Would you print the lines below exactly, beginning at the line that has "This screenshot has height=402, width=766." and stopping after the line that has "Given: Sort by Category (17) column header"? Only those lines, and no pictures.

── Provided data ──

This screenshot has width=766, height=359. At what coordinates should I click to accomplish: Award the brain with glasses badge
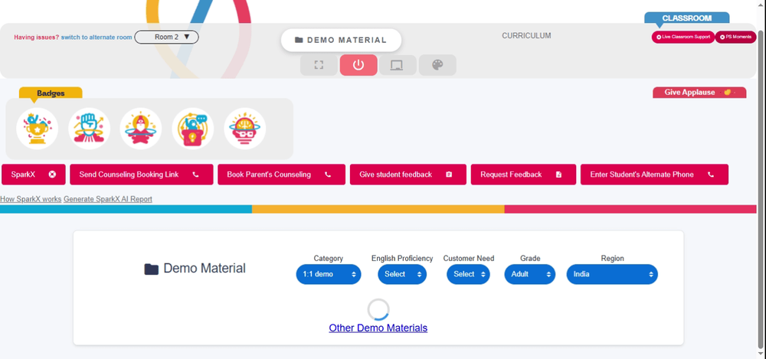click(245, 129)
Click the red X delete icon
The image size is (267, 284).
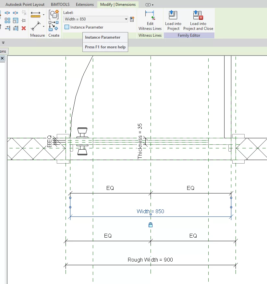(23, 28)
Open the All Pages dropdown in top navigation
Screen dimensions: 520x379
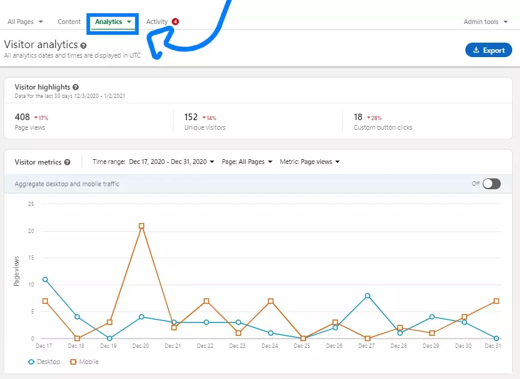25,22
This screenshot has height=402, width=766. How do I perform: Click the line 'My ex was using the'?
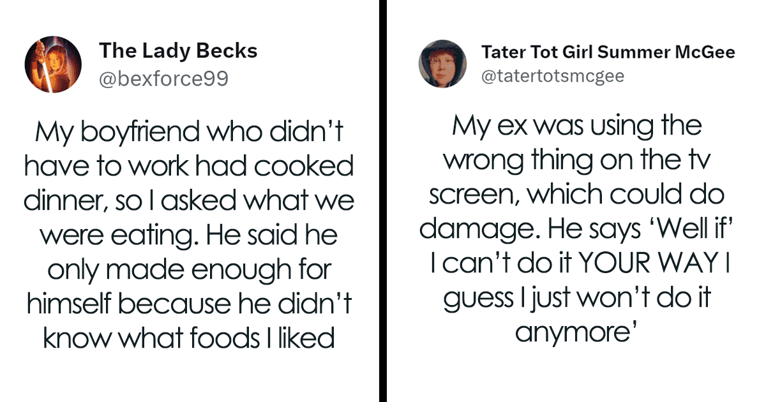click(577, 125)
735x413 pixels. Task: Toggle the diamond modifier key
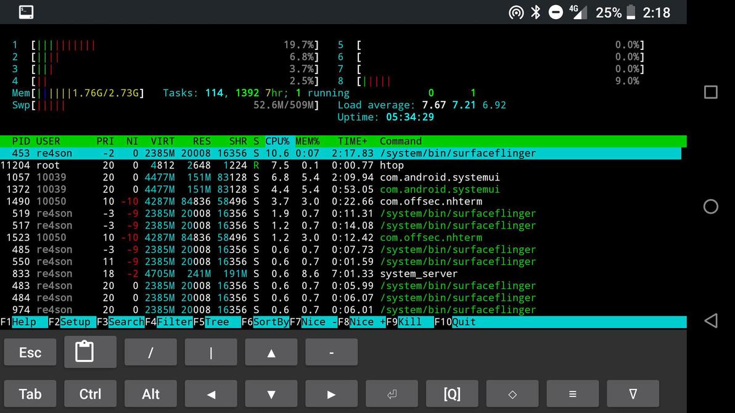[x=512, y=393]
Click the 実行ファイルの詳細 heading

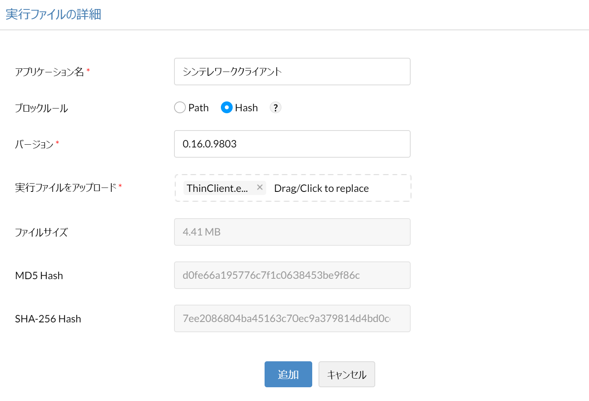[x=54, y=15]
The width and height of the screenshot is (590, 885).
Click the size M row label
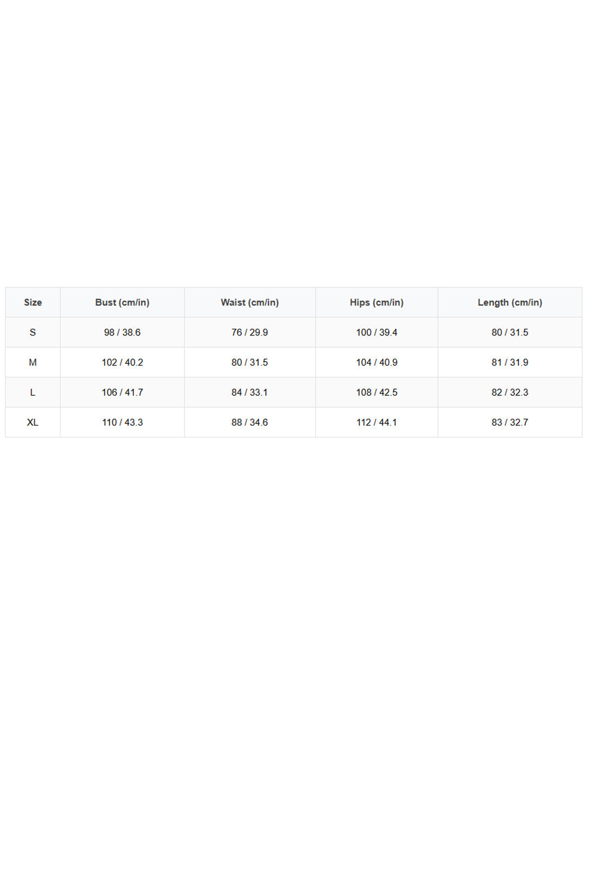[x=33, y=362]
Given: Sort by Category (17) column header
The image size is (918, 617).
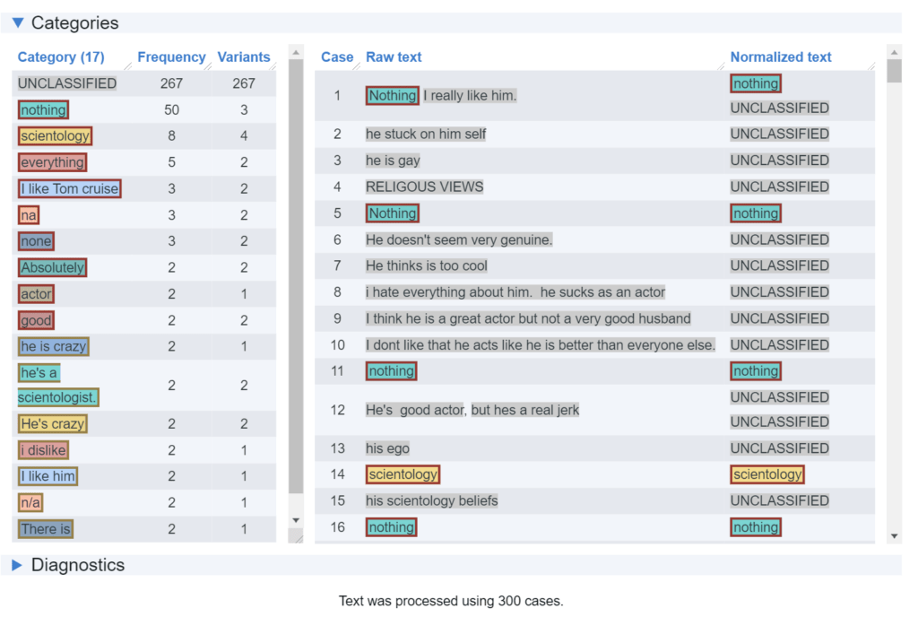Looking at the screenshot, I should pyautogui.click(x=61, y=57).
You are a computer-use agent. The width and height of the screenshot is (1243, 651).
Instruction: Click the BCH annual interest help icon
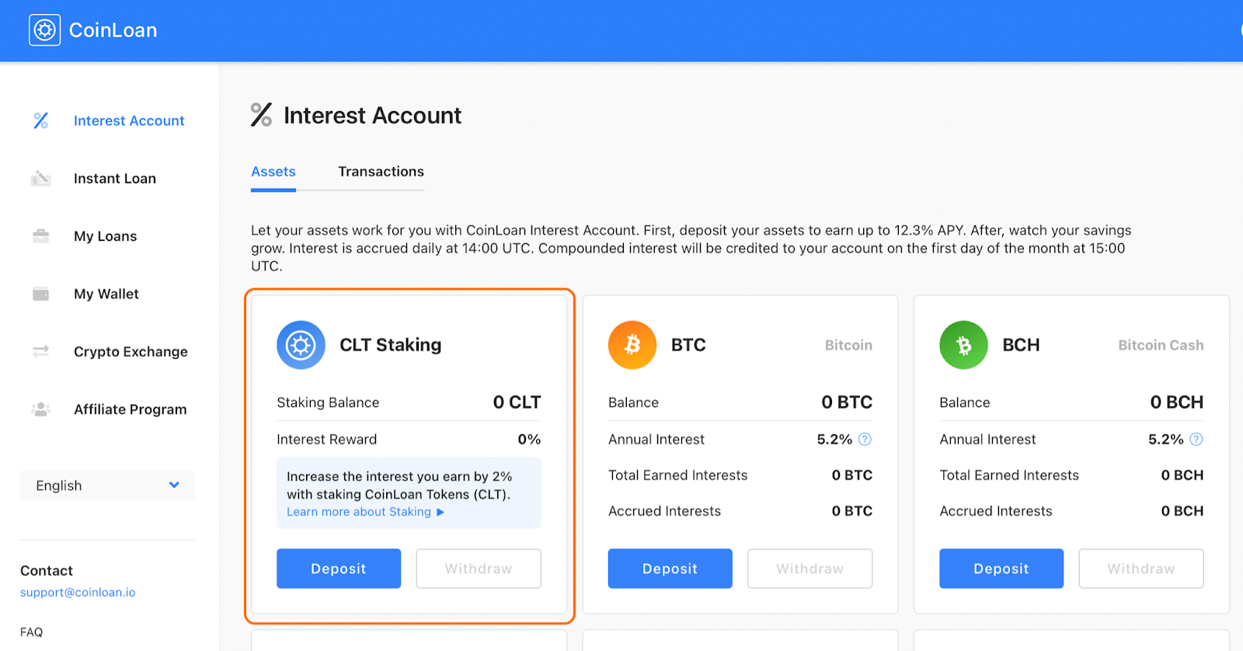1196,439
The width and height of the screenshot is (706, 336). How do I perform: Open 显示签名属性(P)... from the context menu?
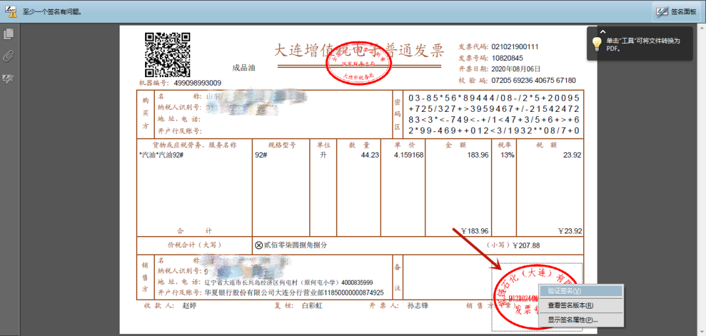pyautogui.click(x=572, y=320)
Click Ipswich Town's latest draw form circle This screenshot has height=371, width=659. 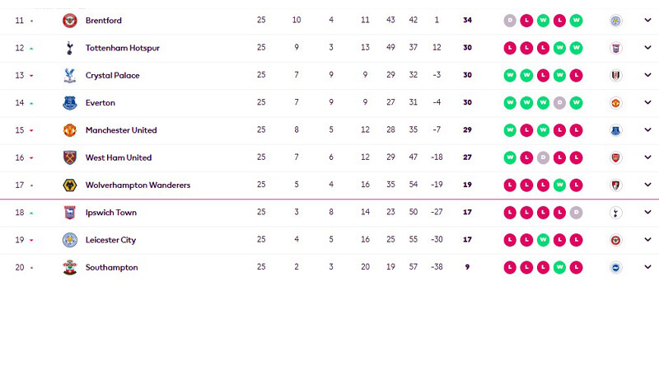click(576, 213)
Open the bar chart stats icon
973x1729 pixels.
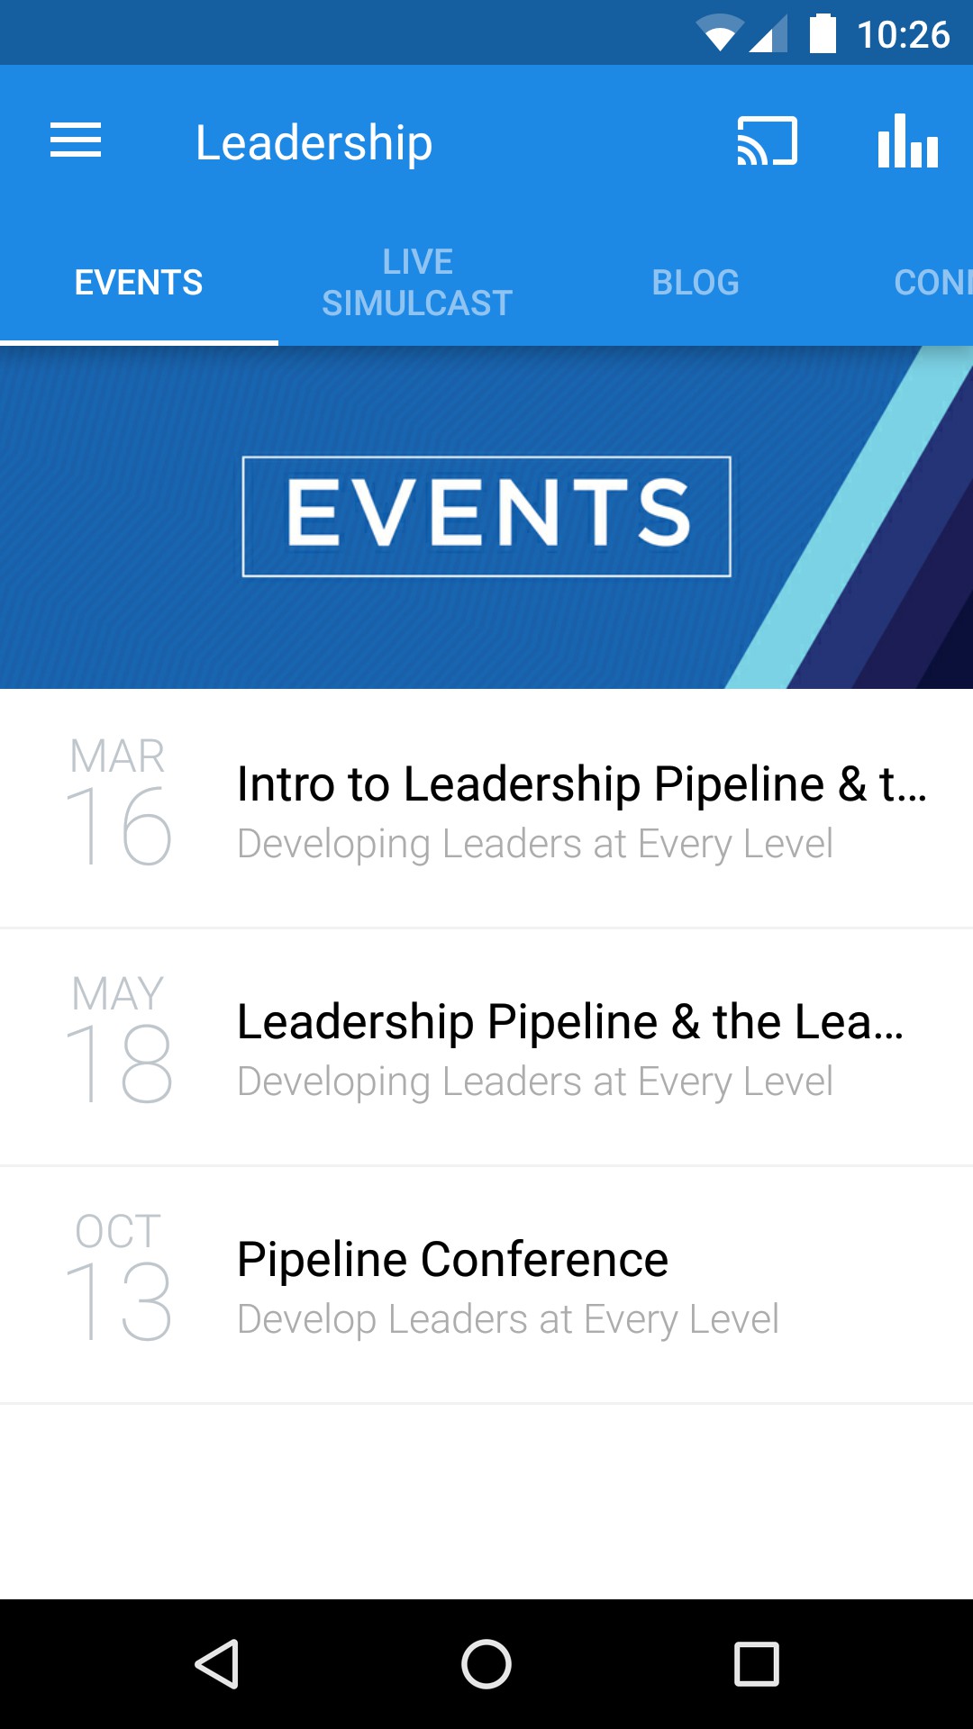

───

--- Answer to this problem ---
This screenshot has height=402, width=766. How do I perform: Click the line 'My ex was using the'?
click(577, 125)
735x413 pixels. Task: Toggle the diamond modifier key
[x=512, y=393]
Click the 実行ファイルの詳細 heading

[x=54, y=15]
The width and height of the screenshot is (590, 885).
Click the size M row label
[x=33, y=362]
Given: Sort by Category (17) column header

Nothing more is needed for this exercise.